(Stored data entries)
********************

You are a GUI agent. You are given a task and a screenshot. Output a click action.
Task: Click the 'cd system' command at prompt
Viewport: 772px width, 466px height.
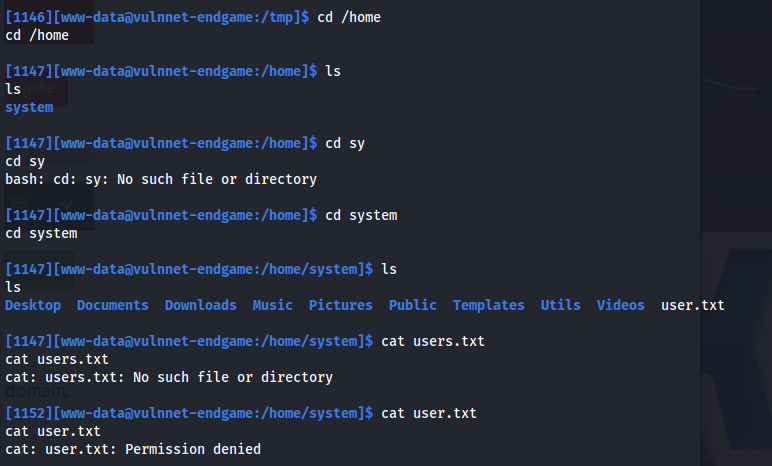pyautogui.click(x=361, y=215)
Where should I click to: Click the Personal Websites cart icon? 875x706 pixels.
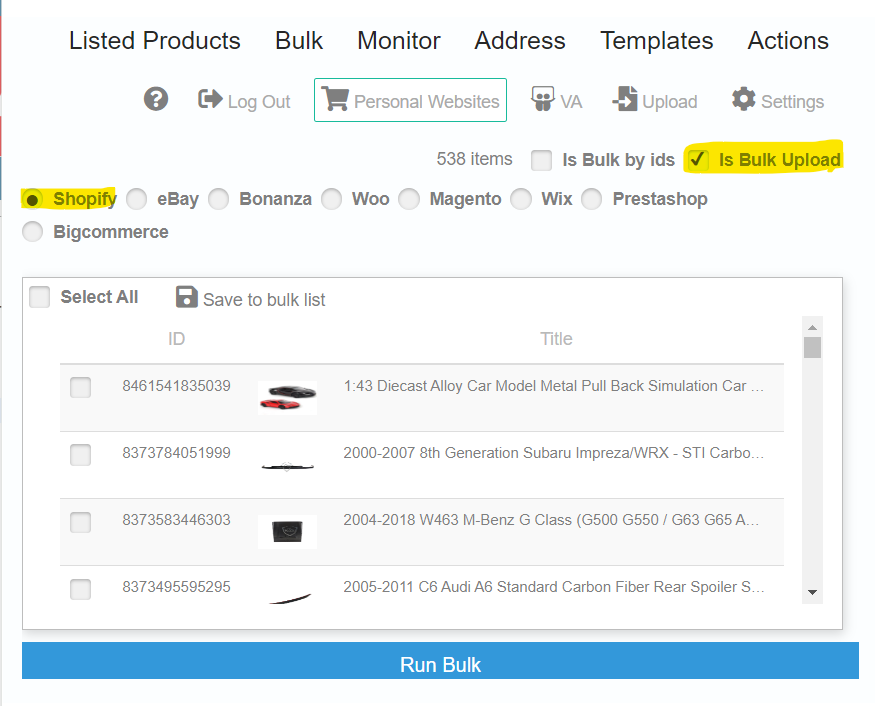pos(335,99)
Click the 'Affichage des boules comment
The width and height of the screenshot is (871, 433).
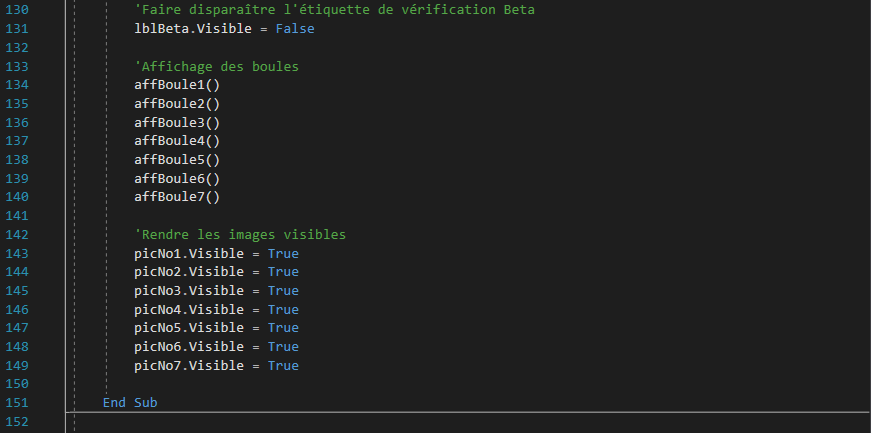[x=217, y=66]
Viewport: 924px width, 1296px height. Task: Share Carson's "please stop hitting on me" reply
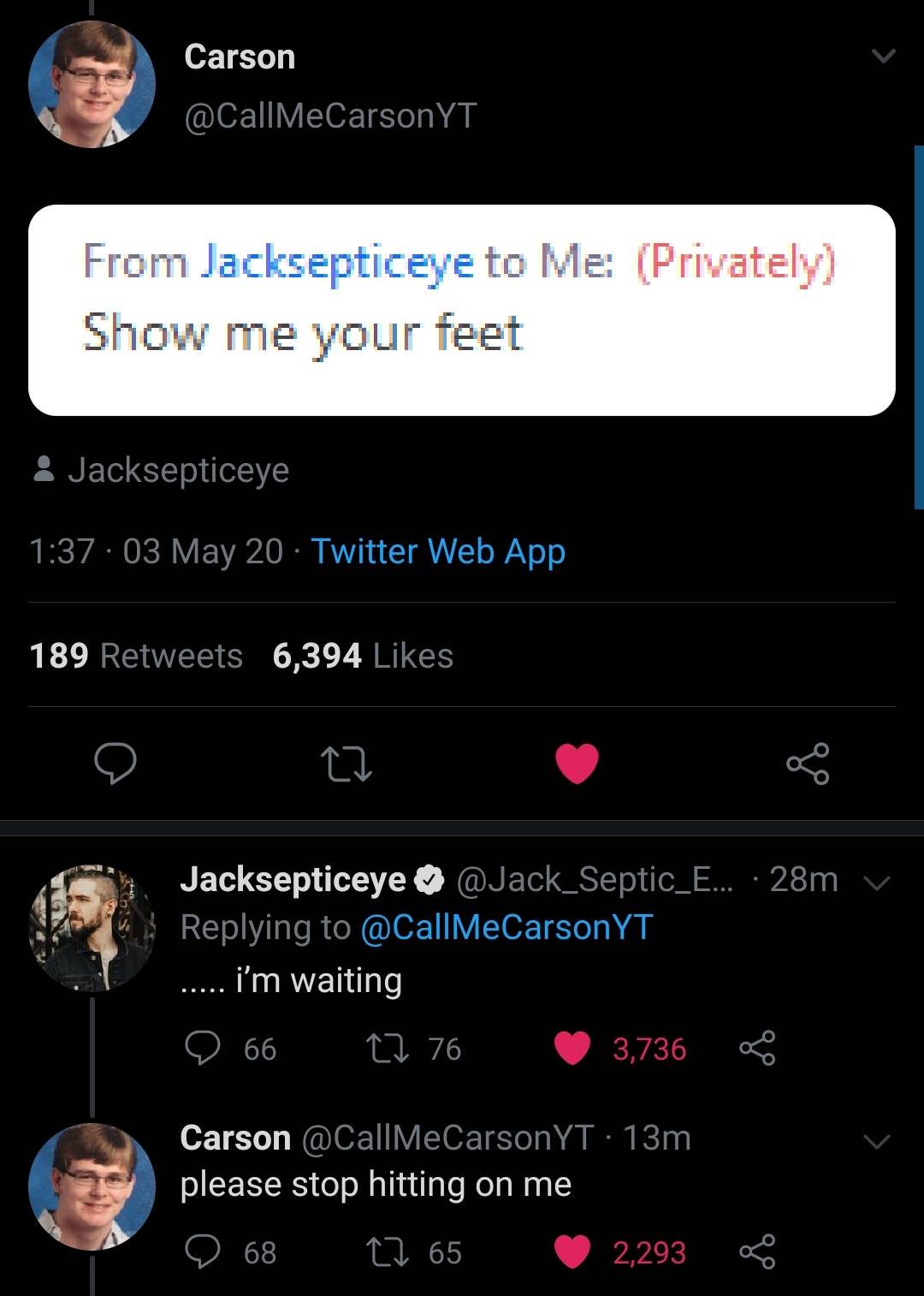click(757, 1251)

********************

Copy out, without any pictures, the lines of the records above from the one containing "The width and" through the final line, both ends included.

The width and height of the screenshot is (871, 433).
[x=217, y=66]
Viewport: 924px width, 1296px height. Task: Share Carson's "please stop hitting on me" reply
click(757, 1251)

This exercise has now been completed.